Platforma zapewnia, że nie zależy jej tylko na zysku, ale na przejrzystości, współwłasności i wartości dodanej dla dzielnic. Założyli ją aktywiści miejscy. Wystartowała w kwietniu tego roku.
Korzysta z tego, że Airbnb, największa platforma służąca do krótkoterminowego wynajmu mieszkań i apartamentów, ma kłopoty. Platforma jest skonfliktowana z hotelarzami, urzędami miast i mieszkańcami. W Berlinie jest oskarżana o windowanie cen najmu mieszkań, w Barcelonie o zalanie miasta falą turystów. Z kolei w Paryżu mieszkańcy skarżą się, że krótkoterminowy wynajem mieszkań w centrum sprawia, iż nie starcza ich dla nich. Sprawa jest na tyle poważna, że władze stolicy Francji pozwały platformę i domagają się gigantycznego odszkodowania.
CZYTAJ TAKŻE: Airbnb po strzelaninie kończy z „party houses
Także w Polsce Airbnb nie jest mile widziane przez wiele miast.
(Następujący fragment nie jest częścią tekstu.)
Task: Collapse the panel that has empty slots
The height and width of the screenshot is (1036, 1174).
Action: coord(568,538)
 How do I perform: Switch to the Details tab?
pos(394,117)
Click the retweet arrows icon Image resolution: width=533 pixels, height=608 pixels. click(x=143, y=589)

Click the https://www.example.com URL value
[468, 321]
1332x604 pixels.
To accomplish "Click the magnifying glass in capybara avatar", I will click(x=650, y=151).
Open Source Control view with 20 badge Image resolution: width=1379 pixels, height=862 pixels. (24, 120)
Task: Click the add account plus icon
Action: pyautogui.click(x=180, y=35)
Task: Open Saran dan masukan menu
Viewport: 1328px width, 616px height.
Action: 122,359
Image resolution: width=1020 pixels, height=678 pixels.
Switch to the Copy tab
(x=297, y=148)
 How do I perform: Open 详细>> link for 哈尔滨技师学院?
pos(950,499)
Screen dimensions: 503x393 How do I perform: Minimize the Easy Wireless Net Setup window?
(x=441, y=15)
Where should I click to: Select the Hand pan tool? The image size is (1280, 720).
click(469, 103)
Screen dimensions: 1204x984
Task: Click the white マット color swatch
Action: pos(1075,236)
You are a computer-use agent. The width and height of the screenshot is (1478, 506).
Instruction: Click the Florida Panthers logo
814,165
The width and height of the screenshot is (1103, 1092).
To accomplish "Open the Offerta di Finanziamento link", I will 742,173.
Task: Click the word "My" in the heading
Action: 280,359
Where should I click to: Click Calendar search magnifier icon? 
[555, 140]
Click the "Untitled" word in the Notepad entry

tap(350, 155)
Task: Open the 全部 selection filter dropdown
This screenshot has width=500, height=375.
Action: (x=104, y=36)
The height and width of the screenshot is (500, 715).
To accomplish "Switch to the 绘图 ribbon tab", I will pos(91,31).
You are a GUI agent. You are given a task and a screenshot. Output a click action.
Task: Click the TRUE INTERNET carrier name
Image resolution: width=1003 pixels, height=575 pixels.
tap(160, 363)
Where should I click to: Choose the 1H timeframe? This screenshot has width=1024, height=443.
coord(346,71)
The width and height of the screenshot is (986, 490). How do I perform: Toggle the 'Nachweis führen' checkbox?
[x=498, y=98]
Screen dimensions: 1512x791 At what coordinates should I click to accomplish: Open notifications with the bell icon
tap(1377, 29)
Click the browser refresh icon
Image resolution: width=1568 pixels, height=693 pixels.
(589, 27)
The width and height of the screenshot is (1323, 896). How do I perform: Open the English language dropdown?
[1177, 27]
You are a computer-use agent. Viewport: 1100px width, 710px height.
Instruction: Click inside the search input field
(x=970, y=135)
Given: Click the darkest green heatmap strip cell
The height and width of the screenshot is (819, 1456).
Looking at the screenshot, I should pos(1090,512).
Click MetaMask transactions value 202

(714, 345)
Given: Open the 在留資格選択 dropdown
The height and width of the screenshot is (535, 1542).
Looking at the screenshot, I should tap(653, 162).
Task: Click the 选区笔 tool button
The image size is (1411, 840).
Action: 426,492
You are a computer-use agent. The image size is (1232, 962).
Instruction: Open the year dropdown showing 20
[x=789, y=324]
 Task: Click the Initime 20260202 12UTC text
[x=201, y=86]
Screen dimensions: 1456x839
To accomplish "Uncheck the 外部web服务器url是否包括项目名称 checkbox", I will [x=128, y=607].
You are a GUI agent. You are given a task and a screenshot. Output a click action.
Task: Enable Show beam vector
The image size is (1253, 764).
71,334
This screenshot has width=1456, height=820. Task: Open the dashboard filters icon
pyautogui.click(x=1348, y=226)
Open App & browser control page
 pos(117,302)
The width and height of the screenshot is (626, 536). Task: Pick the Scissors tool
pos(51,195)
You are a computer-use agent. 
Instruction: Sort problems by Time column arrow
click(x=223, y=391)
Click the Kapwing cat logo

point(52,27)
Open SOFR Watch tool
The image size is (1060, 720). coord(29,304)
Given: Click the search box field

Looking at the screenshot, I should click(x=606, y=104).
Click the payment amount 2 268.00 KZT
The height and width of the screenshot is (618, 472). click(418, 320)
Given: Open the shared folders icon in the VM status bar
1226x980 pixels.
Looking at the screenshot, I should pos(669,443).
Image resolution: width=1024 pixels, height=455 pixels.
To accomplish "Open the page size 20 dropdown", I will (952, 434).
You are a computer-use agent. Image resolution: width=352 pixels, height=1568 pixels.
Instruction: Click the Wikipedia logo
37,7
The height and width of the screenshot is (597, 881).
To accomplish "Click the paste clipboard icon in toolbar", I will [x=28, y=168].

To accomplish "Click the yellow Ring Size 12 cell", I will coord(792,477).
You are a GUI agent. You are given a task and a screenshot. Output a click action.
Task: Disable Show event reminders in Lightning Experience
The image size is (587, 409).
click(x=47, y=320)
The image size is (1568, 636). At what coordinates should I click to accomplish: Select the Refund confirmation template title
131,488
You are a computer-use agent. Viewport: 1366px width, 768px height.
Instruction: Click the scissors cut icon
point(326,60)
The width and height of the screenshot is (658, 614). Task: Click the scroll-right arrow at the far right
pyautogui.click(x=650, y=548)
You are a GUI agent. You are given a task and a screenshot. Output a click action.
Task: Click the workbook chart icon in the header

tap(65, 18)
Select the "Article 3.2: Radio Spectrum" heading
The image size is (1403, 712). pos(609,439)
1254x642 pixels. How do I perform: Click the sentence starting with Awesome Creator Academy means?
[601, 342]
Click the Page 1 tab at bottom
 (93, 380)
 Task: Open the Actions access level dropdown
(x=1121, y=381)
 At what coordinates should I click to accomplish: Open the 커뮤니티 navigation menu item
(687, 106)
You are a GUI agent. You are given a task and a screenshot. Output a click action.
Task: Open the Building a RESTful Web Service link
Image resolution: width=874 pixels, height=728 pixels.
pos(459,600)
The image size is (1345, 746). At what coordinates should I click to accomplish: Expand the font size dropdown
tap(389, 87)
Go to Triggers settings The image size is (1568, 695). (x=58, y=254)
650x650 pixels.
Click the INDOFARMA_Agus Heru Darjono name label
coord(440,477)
W Krakowie rajcy chcą ustalić sztywne zasady współpracy z platformą i ograniczyć wynajem. Uciążliwy hałas, wieczne imprezy i tłumy turystów przeszkadzają stałym mieszkańcom kamienic czy bloków.
Wszystko to jest zdaniem twórców Fairbnb do uniknięcia, wystarczy współpracować z władzami lokalnymi. Nowa platformę założyli aktywiści miejscy. Jeden z nich Sito Veracruz, mieszkający w Amsterdamie, od lat obserwuje, jakie spustoszenie w jego okolicy sieje wynajem krótkoterminowy i masowa turystyka.